It’s easy to associate fitness with physique and physical routines that are built around muscle groups, visible gains, and target goals. But for a certain kind of professional, this isn’t the only criterion that matters, as it goes beyond what looks aesthetic. It’s about the hard work, discipline, and clarity under pressure. Brent Suen understands that it’s more about how prepared you are for critical decision-making when the stakes don’t allow second chances.
Former intelligence officers fall into this category. For them, fitness isn’t an accessory to performance; it’s a prerequisite.
These individuals are trained to not just react but also to preempt, to function under pressure, and that too with complete precision. This includes seamlessly switching between physical exertion and mental calculation. While their missions do not always involve field assignments, especially later on, many still hold onto the physical standard that once defended their operational readiness.
One such example is Brent Suen, a former private contractor and advisor to the U.S. Department of State, with decades of experience in HUMINT, irregular warfare strategy, and psychological operations. Although today Suen is known for his strategic roles in business and major contribution to intelligence advisory, his polished executive profile remains a training disciplinarian. This was rooted in his early career, a regime that’s quiet, consistent, and highly intentional.
In conventional settings, fitness is often aimed at endurance or weight loss, but when we consider it from an intelligence standpoint, Brent Suen explains that it serves different functions.
● Readiness under pressure
● Mental stability during high-stakes decision-making
● Short recovery cycles for unpredictable schedules
● Body control for tactical movement, surveillance, and travel
● Resilience in hostile environments
For intelligence professionals, especially those who are involved in field ops, training is never really about looking fit, but it’s more about how reliable you are physically when the systems fail.
And that mentality is difficult to lose, even if the career shifts to civilian life. In fact, many intelligence veterans, like Brent Suen, continue to train even though it’s been years since they’ve left operational roles. It’s not because of nostalgia but because their mindset reinforces them to continue.
Brent Suen’s early career is very different from the strategic roles he is taking up now. He began at Bear Stearns as the youngest arbitrage trader on the floor. From Wall Street, he transitioned into intelligence advisory, supporting programs across Central Asia, North Africa, and the Middle East. His work covered human intelligence gathering and irregular warfare frameworks that required a balance of physical control and psychological precision.
Brent Suen never traded fitness for suits and spreadsheets. In fact, he credits much of his sharpness today to the foundational discipline built through training regimens that prioritized balance, control, and clarity.
Fitness for intelligence professionals isn’t optional; it’s something that they need to follow and include in their daily routine. Their body becomes the first line of logistics, as they are able to move quietly, recover quickly, and also operate effectively even under cognitive strain.

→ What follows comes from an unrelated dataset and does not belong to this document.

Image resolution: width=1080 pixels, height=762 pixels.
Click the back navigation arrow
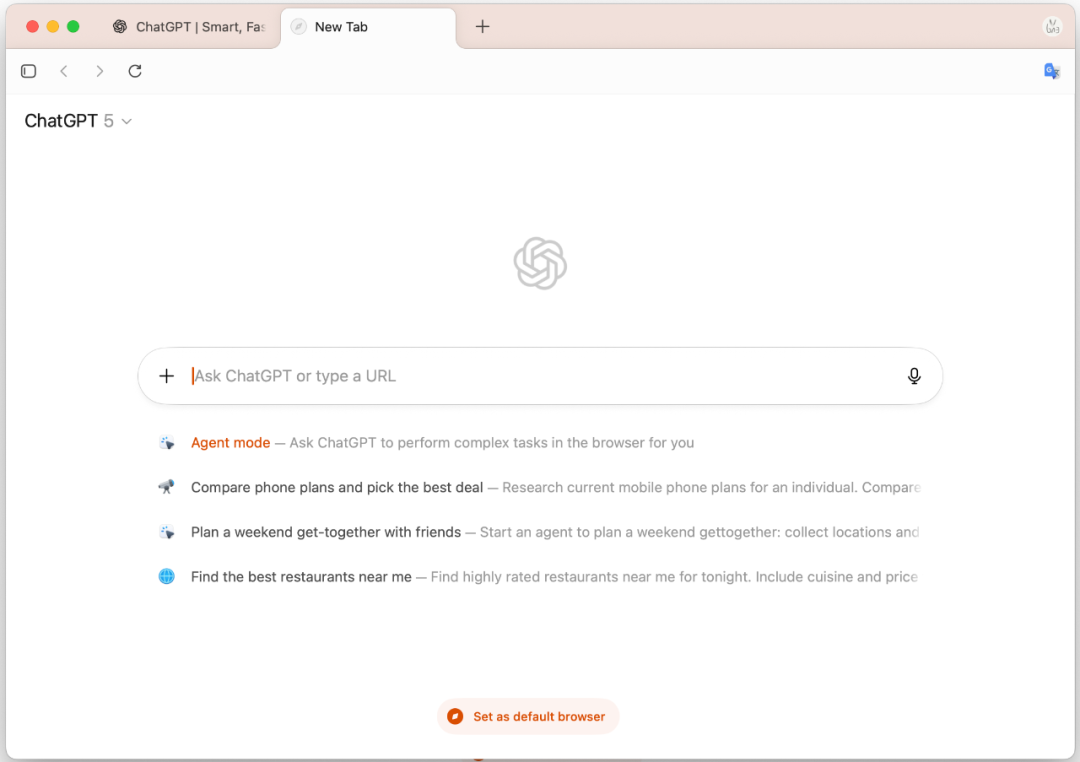coord(64,71)
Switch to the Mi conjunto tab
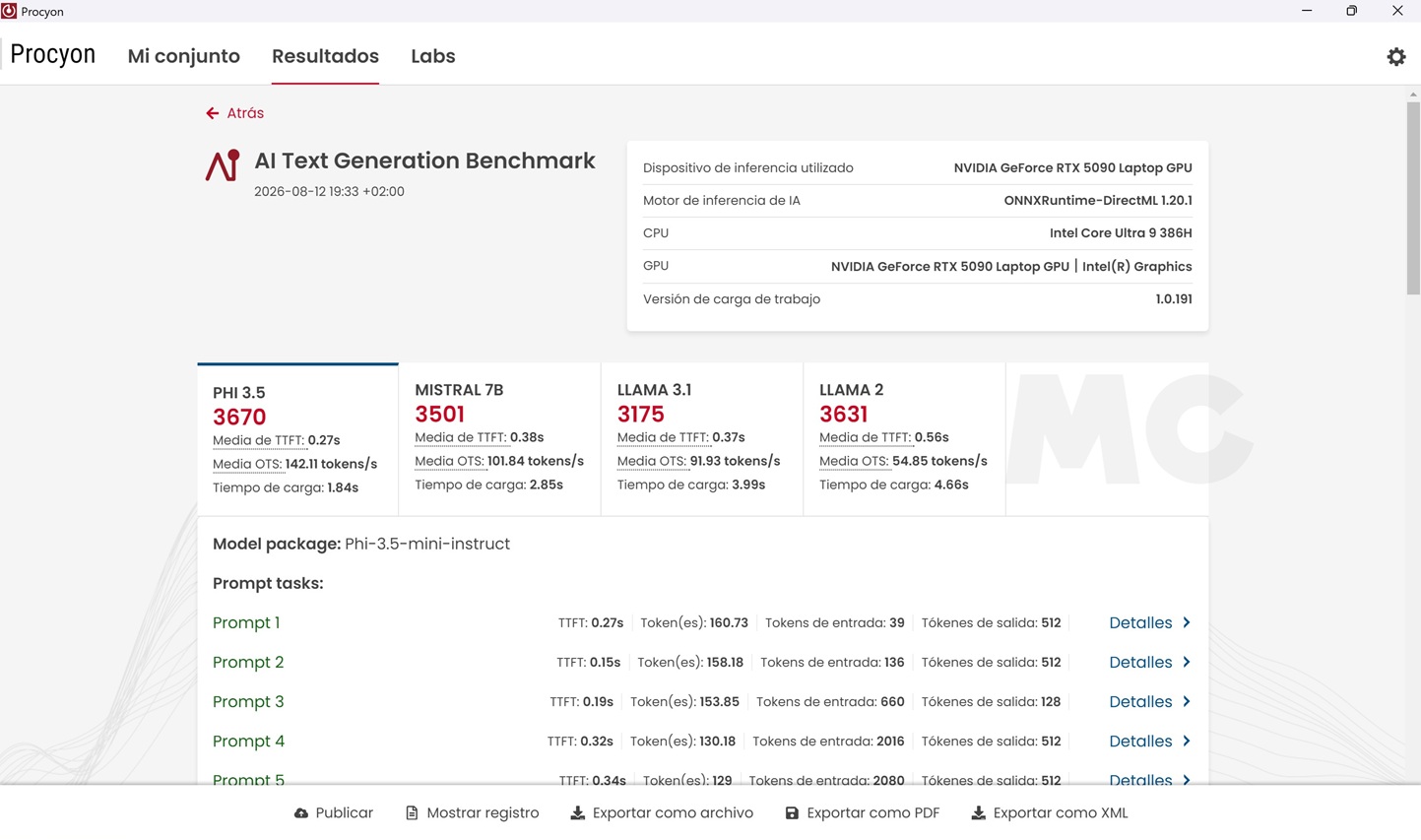 pyautogui.click(x=184, y=56)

Three traits are often emphasized:
• Stress Conditioning
Stress is bound to take place, which is why breath control under tension is a staple. This shows up in routines that simulate a lot of pressure, decision drills during heart rate peaks, and delayed recovery sets. It prepares the body to stay efficient when conditions aren’t.
• Precision Over Power
Training isn’t about max reps. It’s about functional range, exactness of motion, and injury prevention under dynamic conditions. Exercises are stripped down. Movements are controlled. Results are measured by performance, not size.
• Routine Without Routine
Schedules don’t matter in real-world assignments. Which means workouts can’t rely on them either. Many former officers train to stay always ready, even without ideal windows. This leads to quick-start modules, travel-proof sessions, and minimalist equipment setups that allow for consistency without dependency.
Interestingly, the fitness style of former intelligence officers is quietly catching on among executives and decision-makers, not because it’s trendy, but because it works.

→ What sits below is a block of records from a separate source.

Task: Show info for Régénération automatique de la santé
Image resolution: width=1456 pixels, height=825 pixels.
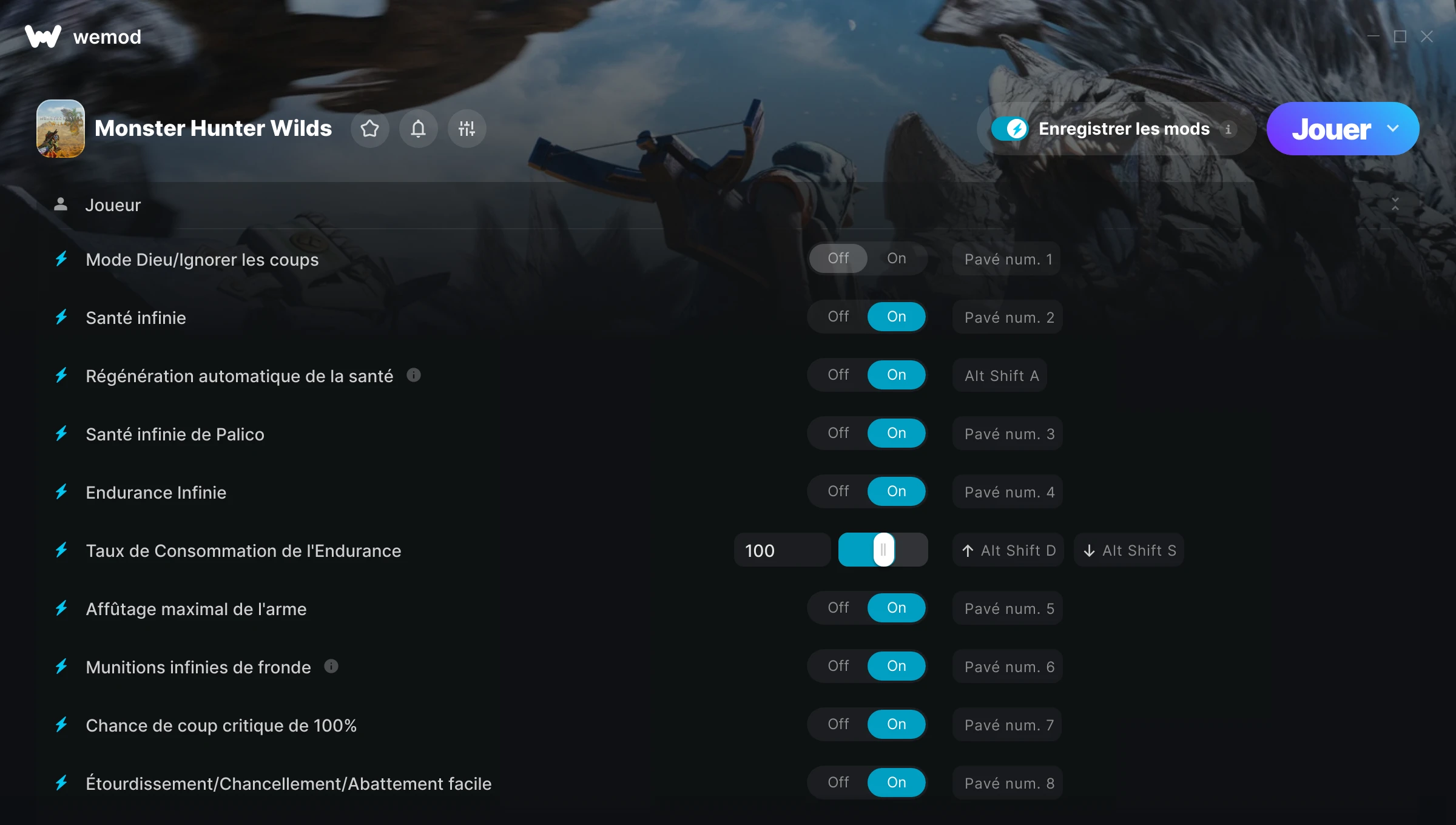Action: (414, 375)
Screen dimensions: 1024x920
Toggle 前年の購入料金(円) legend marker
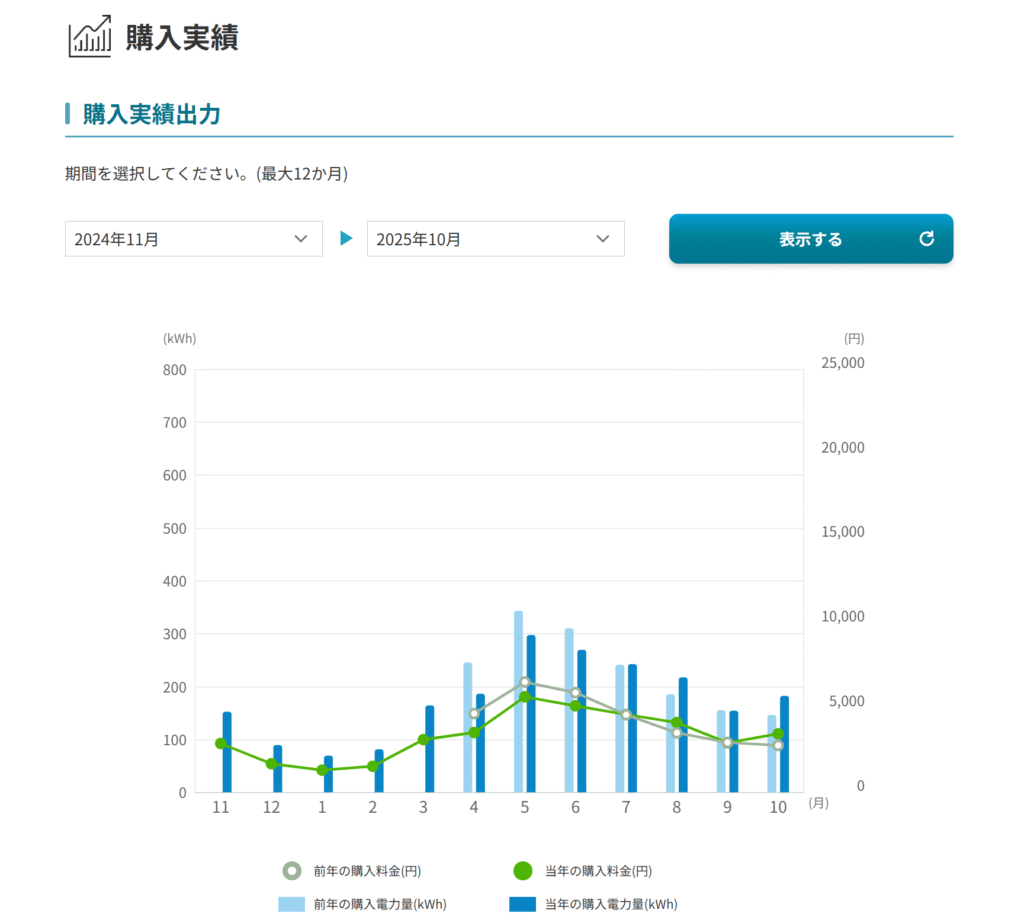click(x=291, y=871)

Modern business environments often mimic the stress layers of strategic ops:
● High-consequence decisions
● Constant ambiguity
● Pressure to act before full information
● Need for mental endurance across long cycles
In this context, workouts that reinforce focus, endurance, posture, and self-control become leadership assets.
Brent Suen’s example resonates across boardrooms for this reason. His mix of tactical grounding and strategic foresight reflects an emerging archetype: the executive who doesn’t just look calm under fire but trains for it.

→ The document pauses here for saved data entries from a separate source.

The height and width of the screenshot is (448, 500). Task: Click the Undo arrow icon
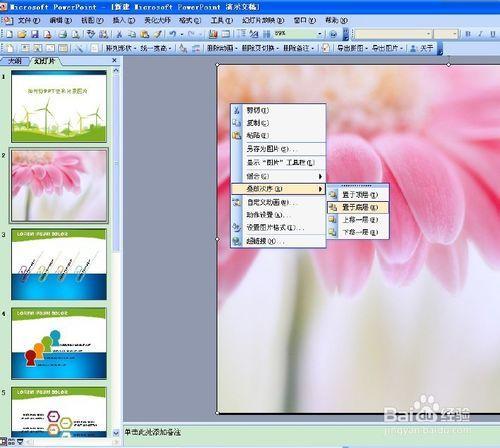tap(173, 34)
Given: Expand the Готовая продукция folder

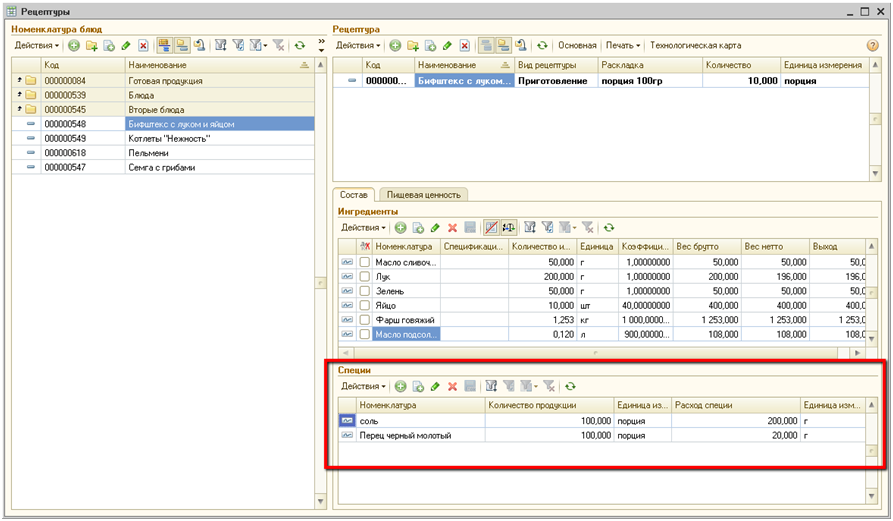Looking at the screenshot, I should coord(18,81).
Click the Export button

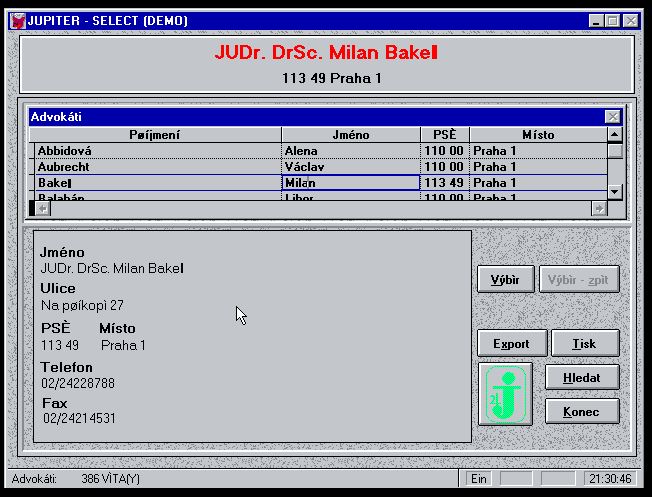[x=511, y=344]
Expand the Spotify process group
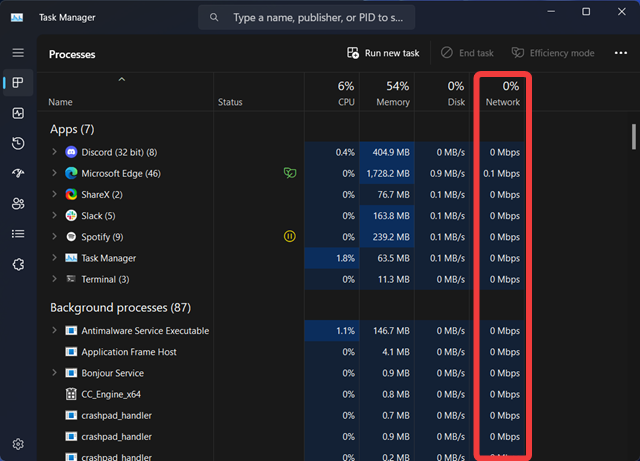The image size is (640, 461). tap(54, 237)
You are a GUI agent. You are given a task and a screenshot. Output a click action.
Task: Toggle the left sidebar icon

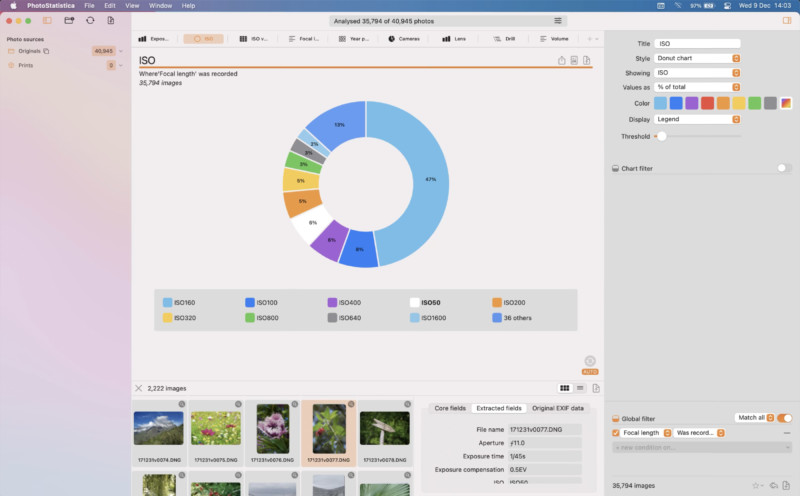pyautogui.click(x=47, y=20)
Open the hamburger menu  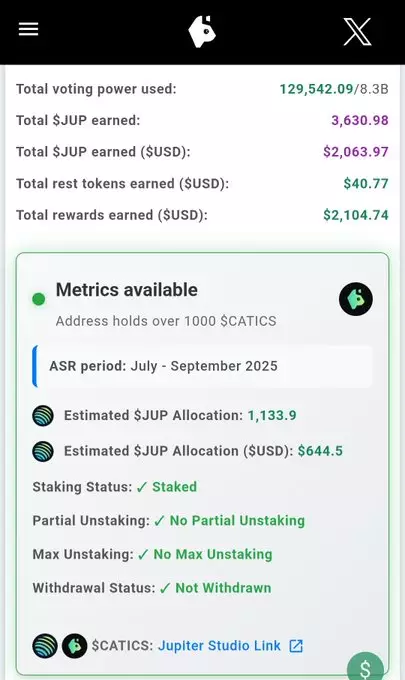pyautogui.click(x=28, y=29)

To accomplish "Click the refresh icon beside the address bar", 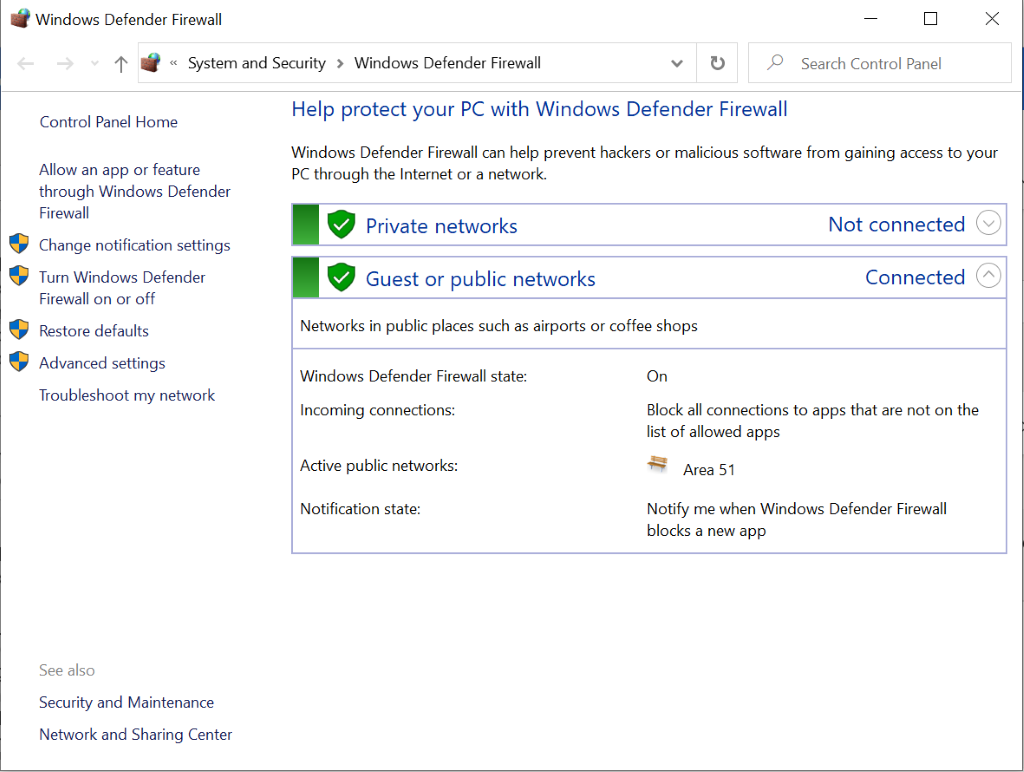I will [x=717, y=62].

As trends in fitness shift from performance to presence, and as leadership demands extend beyond titles to temperament, the routines of former intelligence professionals offer something worth paying attention to.
Not because they’re impressive. But because they’re intentional.
In a culture that rewards noise, Brent Suen understands that the best-trained people often move quietly. And whether in high-risk diplomacy or high-stakes deal rooms, the mindset behind these routines continues to shape how the smartest people in the room stay ready, even when no one’s watching.